Thank you, Google, for using different units across the console. An intellectual challenge every time when I have to convert GB to GiB and vice-versa.

The costs

The minimal Cloud Composer cluster has to consist of at least three workers. But the workers are only a part of total Cloud Composer costs. Below you can find the estimated monthly costs for 3-nodes Cloud Composer installation in eu-west1 region. As you can see, for larger workers you will get more compute power for just a little more money.

Worker CPUs MEM Estimated monthly cost
n1-standard-1 1 3.75GiB ~ $410
n2-standard-2 2 8GiB ~ $510
n2-highmem-2 2 16GB ~ $570

Based on my experiences, real costs are ~20% higher than presented numbers.

Cloud Composer monthly costs

The monthly costs report for n1-standard-1 cluster which was doing literally nothing. Total of $444 for the short February, but please keep in mind that my company has negotiated some discounts already applied in the report. So for the standard customers the costs will be even higher.

Cloud Composer overhead

Kubernetes isn’t the only overhead you have to count into the calculations. There are also many built-in Cloud Composer processes run on every worker. Because the Cloud Composer is a managed service, you don’t have control over these processes. Or even if you know how to hack some of them, you shouldn’t - the future upgrades or the troubleshooting would be a bumpy walk.

Cloud Composer pods

Don’t rely on the reported requested memory, it’s just garbage. Just measure the maximum worker memory utilization on the clean Cloud Composer installation and add the result to the final estimate.

Cloud Composer memory overhead

The overhead: 1.6GiB of RAM for built-in Cloud Composer processes on every worker.

Maximum number of tasks

Now we’re ready to estimate available memory and the maximum number of concurrent tasks. I would also recommend making some reservations if you want a stable environment without unexpected incidents during your on-duty shift. For 20% reservation, the Cloud Composer cluster capacity will be defined as follows:

Worker Formula Available Cluster Memory
n1-standard-1 3 * (2.56GiB - 1.6GiB) - 20% 2.47GiB
n2-standard-2 3 * (5.9GiB - 1.6GiB) - 20% 11.08GiB
n2-highmem-2 3 * (~13.4GiB - 1.6GiB) - 20% 30.41GiB

How many concurrent tasks can be run on our Cloud Composer cluster? Not so many, at least not on the cluster of the cheapest virtual machines.

----------------

● **Goals**:
(1) Answer these from the Cloud Composer text.
(a) What is the minimum number of workers in a Cloud Composer cluster?
(b) How much RAM do the built-in Cloud Composer processes take on every worker?
(c) What is the estimated monthly cost for the n2-standard-2 worker?
(2) Please copy the Cloud Composer text word for word, between "The monthly costs" and "be even higher.", inclusive.

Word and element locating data
----------------

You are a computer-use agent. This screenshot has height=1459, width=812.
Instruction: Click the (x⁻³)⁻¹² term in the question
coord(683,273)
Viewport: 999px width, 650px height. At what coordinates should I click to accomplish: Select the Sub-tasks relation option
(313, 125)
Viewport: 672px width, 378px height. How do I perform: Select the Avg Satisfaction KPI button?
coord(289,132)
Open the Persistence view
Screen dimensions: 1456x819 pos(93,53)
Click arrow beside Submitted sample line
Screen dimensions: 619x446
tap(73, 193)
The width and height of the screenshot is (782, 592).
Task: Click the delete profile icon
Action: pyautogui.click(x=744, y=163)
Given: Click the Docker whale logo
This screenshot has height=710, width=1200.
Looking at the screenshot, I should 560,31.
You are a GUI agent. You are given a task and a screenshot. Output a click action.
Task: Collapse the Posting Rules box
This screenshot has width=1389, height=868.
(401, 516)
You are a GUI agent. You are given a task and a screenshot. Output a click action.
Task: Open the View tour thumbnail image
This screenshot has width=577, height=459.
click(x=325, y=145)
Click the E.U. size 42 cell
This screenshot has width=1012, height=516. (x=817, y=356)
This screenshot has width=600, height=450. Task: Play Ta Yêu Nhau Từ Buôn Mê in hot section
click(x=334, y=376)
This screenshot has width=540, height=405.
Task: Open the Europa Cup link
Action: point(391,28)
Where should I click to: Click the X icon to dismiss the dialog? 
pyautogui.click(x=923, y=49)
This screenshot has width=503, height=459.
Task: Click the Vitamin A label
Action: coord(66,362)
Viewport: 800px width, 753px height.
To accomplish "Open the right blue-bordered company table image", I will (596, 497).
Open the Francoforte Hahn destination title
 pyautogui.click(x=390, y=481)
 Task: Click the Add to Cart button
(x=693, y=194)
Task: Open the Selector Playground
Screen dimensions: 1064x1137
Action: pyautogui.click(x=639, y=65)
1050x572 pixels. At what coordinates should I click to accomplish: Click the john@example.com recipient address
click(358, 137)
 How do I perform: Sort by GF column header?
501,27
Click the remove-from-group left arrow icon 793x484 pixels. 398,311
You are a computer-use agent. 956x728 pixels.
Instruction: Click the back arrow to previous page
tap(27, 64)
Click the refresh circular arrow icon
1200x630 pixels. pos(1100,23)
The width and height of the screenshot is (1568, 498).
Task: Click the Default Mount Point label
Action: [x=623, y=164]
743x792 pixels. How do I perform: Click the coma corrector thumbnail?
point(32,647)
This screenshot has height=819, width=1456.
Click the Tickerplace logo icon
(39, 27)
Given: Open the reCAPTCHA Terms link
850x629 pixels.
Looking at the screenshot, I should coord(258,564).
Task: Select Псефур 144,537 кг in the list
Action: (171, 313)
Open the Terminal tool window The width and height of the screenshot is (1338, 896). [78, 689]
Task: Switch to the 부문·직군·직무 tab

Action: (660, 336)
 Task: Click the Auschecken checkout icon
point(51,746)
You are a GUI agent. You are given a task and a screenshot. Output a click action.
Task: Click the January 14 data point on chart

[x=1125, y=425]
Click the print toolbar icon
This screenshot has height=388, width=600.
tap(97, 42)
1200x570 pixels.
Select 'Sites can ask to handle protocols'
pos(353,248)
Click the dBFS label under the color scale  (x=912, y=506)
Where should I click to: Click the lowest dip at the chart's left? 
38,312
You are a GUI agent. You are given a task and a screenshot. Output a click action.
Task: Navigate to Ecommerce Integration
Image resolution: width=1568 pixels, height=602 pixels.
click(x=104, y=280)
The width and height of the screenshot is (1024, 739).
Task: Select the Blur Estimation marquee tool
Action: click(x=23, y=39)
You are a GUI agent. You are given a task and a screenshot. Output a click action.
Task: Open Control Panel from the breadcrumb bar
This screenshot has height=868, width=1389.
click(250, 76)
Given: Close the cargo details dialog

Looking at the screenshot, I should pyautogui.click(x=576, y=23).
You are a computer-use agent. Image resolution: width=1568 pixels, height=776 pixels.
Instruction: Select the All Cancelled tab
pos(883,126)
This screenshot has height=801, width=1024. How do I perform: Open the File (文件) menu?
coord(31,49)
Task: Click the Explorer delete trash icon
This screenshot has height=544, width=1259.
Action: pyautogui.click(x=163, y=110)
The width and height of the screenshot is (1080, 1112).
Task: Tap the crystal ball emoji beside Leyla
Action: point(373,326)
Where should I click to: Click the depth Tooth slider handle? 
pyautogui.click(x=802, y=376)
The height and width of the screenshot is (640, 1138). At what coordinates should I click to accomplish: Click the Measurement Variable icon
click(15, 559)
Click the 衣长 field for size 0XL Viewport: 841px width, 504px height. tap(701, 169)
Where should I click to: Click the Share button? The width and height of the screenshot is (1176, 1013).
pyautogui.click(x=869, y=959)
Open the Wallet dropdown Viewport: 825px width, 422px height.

----------------

● **Results in order**:
(1)
(a) Three workers.
(b) 1.6GiB.
(c) About $510.

(2)
The monthly costs report for n1-standard-1 cluster which was doing literally nothing. Total of $444 for the short February, but please keep in mind that my company has negotiated some discounts already applied in the report. So for the standard customers the costs will be even higher.